There are several things of interest here for us ed techies. The first is that presentation matters. I like the look of these blog courses, and that would make me more inclined to participate in them, make me feel well disposed towards them and make me feel as though the people running them were vaguely modern and knew what they were doing. The aesthetics of the interface is something we pay scant attention to in education.
The second thing is that you may be thinking it's just a blog, it doesn't have tool X or Y that my VLE might have. Well maybe, but I think we're in disruptive technology territory here. Disruptive technology doesn't do the same things better for the same audience, it is often worse on some things, but it offers some new features for a different audience. The new features I would argue here are:
- Ease of publishing - whether it's your own content or others, getting in to blogs is fairly straightforward
- Ease of extendability - adding widgets and tools to blogs is just a click away, since blogs have become the universal platform across the web.
- Openness - you can pull content and tools in from anywhere
- Ease of navigation - blogs come with an inbuilt navigational structure that is easily co-opted for course structure.
I wonder if this isn't another example of how we in education create complex solutions to complex problems, whereas simple solutions often work better.
Novemeber 6th 2006 was when i demoed how to use one of my cobbled together OpenLearn RSS feeds into wordpress - http://conclave.open.ac.uk/nous/?p=34
How much has been spent on the OpenLearn Moodle envt since then (not only cash, but developer hours?)

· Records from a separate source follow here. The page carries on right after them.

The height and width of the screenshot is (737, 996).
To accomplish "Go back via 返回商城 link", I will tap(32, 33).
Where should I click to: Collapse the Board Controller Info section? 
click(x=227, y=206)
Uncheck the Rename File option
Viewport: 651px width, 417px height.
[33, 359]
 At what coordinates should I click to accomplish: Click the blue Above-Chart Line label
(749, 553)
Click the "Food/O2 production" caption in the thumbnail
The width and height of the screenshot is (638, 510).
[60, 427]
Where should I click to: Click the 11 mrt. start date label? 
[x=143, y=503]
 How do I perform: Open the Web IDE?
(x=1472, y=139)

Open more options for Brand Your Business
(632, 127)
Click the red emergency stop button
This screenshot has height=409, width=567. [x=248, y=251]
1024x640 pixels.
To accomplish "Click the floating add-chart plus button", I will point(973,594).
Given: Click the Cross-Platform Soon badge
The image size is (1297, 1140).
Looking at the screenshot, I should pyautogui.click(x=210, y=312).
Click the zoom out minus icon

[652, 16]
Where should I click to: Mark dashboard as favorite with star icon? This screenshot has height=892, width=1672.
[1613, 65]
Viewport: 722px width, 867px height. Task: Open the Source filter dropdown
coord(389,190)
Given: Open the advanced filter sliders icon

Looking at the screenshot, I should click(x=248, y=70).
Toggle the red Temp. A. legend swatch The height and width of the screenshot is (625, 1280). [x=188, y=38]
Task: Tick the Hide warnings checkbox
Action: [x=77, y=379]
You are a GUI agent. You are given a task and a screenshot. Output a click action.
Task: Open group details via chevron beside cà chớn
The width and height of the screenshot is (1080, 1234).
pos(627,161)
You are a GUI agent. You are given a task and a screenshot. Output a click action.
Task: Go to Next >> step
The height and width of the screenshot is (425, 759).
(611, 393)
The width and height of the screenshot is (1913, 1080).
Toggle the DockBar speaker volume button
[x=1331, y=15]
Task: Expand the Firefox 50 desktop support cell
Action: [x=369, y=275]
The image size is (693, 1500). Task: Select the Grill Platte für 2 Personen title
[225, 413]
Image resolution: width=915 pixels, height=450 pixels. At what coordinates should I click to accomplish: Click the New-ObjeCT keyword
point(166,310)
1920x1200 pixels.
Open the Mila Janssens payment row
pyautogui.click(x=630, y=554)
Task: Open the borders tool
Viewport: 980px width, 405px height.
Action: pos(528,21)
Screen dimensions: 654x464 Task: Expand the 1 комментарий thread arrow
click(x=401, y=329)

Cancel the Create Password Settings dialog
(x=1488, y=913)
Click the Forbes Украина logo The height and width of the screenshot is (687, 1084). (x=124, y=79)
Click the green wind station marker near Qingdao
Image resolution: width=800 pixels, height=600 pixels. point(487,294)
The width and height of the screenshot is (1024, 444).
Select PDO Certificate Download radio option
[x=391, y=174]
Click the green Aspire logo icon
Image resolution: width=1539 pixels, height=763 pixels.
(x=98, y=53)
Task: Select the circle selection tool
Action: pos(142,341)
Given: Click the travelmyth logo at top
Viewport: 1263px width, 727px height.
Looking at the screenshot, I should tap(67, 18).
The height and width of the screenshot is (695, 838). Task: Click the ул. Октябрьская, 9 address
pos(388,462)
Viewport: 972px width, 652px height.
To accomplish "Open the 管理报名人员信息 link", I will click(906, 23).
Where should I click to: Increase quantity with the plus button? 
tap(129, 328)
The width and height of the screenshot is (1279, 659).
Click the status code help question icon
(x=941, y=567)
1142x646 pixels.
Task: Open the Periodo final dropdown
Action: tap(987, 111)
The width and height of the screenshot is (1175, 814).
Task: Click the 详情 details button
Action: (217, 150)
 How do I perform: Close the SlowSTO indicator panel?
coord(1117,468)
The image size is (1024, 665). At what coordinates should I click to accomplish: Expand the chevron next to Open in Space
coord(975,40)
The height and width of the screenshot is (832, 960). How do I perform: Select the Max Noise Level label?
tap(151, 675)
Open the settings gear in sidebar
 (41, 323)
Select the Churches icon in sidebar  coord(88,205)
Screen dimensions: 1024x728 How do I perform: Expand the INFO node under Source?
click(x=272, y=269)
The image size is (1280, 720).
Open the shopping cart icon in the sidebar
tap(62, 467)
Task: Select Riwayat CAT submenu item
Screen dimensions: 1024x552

Ah well, at least the folks at Scribd seem to appreciate some of the consequences of my thinking... http://blogs.open.ac.uk/Maths/ajh59/013390.html
Posted by: Tony Hirst | 22/02/2008 at 01:38 PM
I was playing around with remixing open content using Notebooks (e.g. Google Notebook) then publishing straight to a blog (short how-to on my blog). I certainly like the feel of selecting and remixing content better than the straight republishing that we've seen so far, but it's all about opening doors--if the instructors don't go through them, what's the use
Posted by: 5tein | 22/02/2008 at 05:50 PM
Thanks for this post which is very timely for me as I am thinking about pulling out of BlackBoard and running my courses on an open blog. But...there is some skepticism from the people I work with which may act as a barrier to this. So I have been asked to write a paper outlining the advantages and processes: http://tinyurl.com/2da9bu
So I'll be able to use this post as evidence-thank you. Sarah
Posted by: Sarah Stewart | 22/02/2008 at 11:07 PM
Hi Jared - not sure if you meant that instructors won't want to use blogs like this? I think this will change, partly as more educators become bloggers themselves. Once they keep their own blogs I think they'll start thinking 'this could be a really useful tool in my teaching.'
Sarah - good luck with the midwifery course!